▶ [WORK INSTRUCTIONS]
Restate the full set of records exactly, word for word.

▶ [DATA SHOWN]
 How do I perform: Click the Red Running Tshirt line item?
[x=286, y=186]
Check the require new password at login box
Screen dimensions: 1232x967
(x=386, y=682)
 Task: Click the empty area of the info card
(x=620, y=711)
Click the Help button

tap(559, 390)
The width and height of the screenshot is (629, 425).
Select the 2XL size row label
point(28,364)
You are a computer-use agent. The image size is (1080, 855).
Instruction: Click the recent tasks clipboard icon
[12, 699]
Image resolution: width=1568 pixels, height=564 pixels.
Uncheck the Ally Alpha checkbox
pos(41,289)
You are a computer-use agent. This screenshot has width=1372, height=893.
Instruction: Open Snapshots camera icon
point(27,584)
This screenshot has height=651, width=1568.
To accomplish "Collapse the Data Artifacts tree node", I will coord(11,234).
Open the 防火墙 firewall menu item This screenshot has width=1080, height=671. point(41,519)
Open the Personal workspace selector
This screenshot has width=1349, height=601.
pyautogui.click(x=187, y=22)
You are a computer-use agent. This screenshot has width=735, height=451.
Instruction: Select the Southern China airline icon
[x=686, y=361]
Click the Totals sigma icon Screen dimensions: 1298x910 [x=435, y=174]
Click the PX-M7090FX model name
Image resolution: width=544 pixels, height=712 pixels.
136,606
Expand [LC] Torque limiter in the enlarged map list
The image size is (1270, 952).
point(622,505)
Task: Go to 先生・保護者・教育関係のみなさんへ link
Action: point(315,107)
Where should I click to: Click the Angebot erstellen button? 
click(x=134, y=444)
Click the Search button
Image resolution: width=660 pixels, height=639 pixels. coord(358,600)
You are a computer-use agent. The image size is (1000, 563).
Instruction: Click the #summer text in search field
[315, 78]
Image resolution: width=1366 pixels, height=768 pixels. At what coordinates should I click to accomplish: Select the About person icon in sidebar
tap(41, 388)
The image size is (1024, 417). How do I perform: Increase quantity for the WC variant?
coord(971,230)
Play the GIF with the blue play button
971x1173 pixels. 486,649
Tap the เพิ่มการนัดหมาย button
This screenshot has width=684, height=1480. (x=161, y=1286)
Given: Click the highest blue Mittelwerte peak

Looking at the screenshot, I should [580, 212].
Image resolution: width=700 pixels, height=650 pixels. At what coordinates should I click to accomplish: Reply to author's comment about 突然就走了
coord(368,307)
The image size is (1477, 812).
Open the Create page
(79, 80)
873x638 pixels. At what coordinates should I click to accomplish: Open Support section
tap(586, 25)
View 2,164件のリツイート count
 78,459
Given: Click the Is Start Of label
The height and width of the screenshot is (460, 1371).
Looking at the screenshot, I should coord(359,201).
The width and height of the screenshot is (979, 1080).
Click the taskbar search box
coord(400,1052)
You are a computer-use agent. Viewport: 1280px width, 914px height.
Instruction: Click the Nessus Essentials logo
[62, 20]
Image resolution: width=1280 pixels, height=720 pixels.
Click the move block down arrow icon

▶ [RESULT]
 How do I perform: Click the Red Running Tshirt line item?
[x=286, y=186]
Check the require new password at login box
Screen dimensions: 1232x967
(x=386, y=682)
 Task: Click the empty area of the info card
(x=620, y=711)
Click the Help button

tap(559, 390)
The width and height of the screenshot is (629, 425).
Select the 2XL size row label
point(28,364)
You are a computer-use agent. The image size is (1080, 855).
Instruction: Click the recent tasks clipboard icon
[12, 699]
Image resolution: width=1568 pixels, height=564 pixels.
Uncheck the Ally Alpha checkbox
pos(41,289)
You are a computer-use agent. This screenshot has width=1372, height=893.
Instruction: Open Snapshots camera icon
point(27,584)
This screenshot has height=651, width=1568.
To accomplish "Collapse the Data Artifacts tree node", I will coord(11,234).
Open the 防火墙 firewall menu item This screenshot has width=1080, height=671. point(41,519)
Open the Personal workspace selector
This screenshot has width=1349, height=601.
pyautogui.click(x=187, y=22)
You are a computer-use agent. This screenshot has width=735, height=451.
Instruction: Select the Southern China airline icon
[x=686, y=361]
Click the Totals sigma icon Screen dimensions: 1298x910 [x=435, y=174]
Click the PX-M7090FX model name
Image resolution: width=544 pixels, height=712 pixels.
136,606
Expand [LC] Torque limiter in the enlarged map list
The image size is (1270, 952).
point(622,505)
Task: Go to 先生・保護者・教育関係のみなさんへ link
Action: point(315,107)
Where should I click to: Click the Angebot erstellen button? 
click(x=134, y=444)
Click the Search button
Image resolution: width=660 pixels, height=639 pixels. coord(358,600)
You are a computer-use agent. The image size is (1000, 563).
Instruction: Click the #summer text in search field
[315, 78]
Image resolution: width=1366 pixels, height=768 pixels. At what coordinates should I click to accomplish: Select the About person icon in sidebar
tap(41, 388)
The image size is (1024, 417). How do I perform: Increase quantity for the WC variant?
coord(971,230)
Play the GIF with the blue play button
971x1173 pixels. 486,649
Tap the เพิ่มการนัดหมาย button
This screenshot has width=684, height=1480. (x=161, y=1286)
Given: Click the highest blue Mittelwerte peak

Looking at the screenshot, I should [580, 212].
Image resolution: width=700 pixels, height=650 pixels. At what coordinates should I click to accomplish: Reply to author's comment about 突然就走了
coord(368,307)
The image size is (1477, 812).
Open the Create page
(79, 80)
873x638 pixels. At what coordinates should I click to accomplish: Open Support section
tap(586, 25)
View 2,164件のリツイート count
 78,459
Given: Click the Is Start Of label
The height and width of the screenshot is (460, 1371).
Looking at the screenshot, I should coord(359,201).
The width and height of the screenshot is (979, 1080).
Click the taskbar search box
coord(400,1052)
You are a computer-use agent. Viewport: 1280px width, 914px height.
Instruction: Click the Nessus Essentials logo
[62, 20]
Image resolution: width=1280 pixels, height=720 pixels.
Click the move block down arrow icon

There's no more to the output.